Oggi il Sole 24 Ore, in un rassicurante articolo, rivela un aspetto agghiacciante della vicenda del contratto swap tra il Tesoro italiano e Morgan Stanley. Ecco cosa avrebbe dovuto chiedere il Sole 24 Ore e cosa dovrebbero sapere i contribuenti.
La notizia, rilanciata dal blog di Fabrizio Goria, è della chiusura di un contratto swap tra Tesoro e Morgan Stanley, con una perdita per il Tesoro di 3.4 miliardi di dollari, ripresa da un articolo su Bloomberg. C’è da concordare con il tono del pezzo di Fabrizio. L’utilizzo dei contratti derivati può consentire una gestione sana del bilancio, se questi sono impiegati con cognizione di causa, e non c’è da sollevare polverone. E’ come un medicinale che altera il metabolismo, in questo caso il metabolismo del debito. Resta la curiosità, per un medico come il sottoscritto, di conoscere qualcosa di più sul trattamento riservato in questo caso al paziente, cioè al contribuente. Nello specifico, la domanda che ci siamo immediatamente fatti è: perché il Ministero dell’Economia ha acconsentito alla chiusura? Perché in un momento di lacrime e sangue si è scelto di chiudere il contratto e pagare più di 2 miliardi e mezzo di euro? Perché chi conosce i contratti swap sa bene che sono contratti Over-the-Counter, e quindi bilaterali, e possono essere risolti solo con il consenso delle parti, a meno che non ci sia una clausola di estinzione anticipata.

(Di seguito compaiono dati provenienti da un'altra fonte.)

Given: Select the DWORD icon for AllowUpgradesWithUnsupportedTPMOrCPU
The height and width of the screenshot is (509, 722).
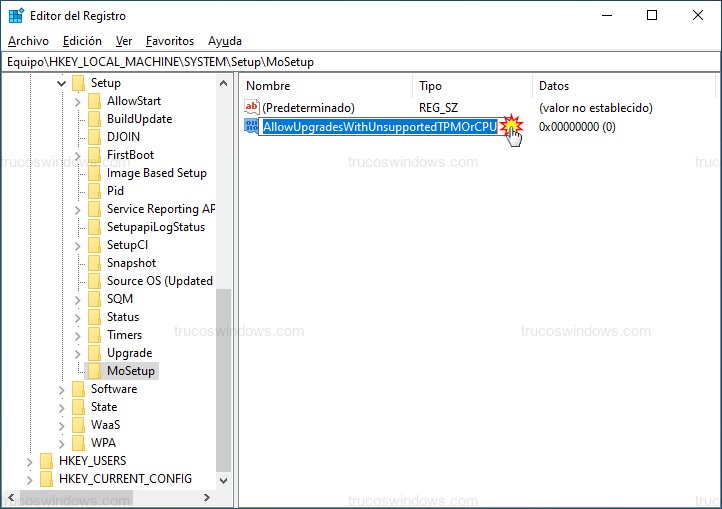Looking at the screenshot, I should (x=251, y=126).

Per questo, “cado dalle nubi” quando leggo sul Sole 24 Ore che c’era proprio una clausola di estinzione anticipata, e questa clausola era a favore della banca (non sappiamo se “anche” o “solo” a favore della banca). Comunque il Ministero ha detto che non ci sono altri casi del genere in circolazione, e che non lo farà più. “Lo hanno precisato ieri al Sole 24 Ore fonti del Ministero dell’Economia”, ci rassicura il giornale specializzato italiano. Insomma, quisquiglie, pinzellacchere. E invece si tratta di un fatto grave.
Ecco quindi l’informazione che il Ministero dell’Economia dovrebbe rilasciare ai contribuenti italiani (e noi che di mestiere ci occupiamo di prodotti come questi nelle università italiane potremmo certificarla o smentirla)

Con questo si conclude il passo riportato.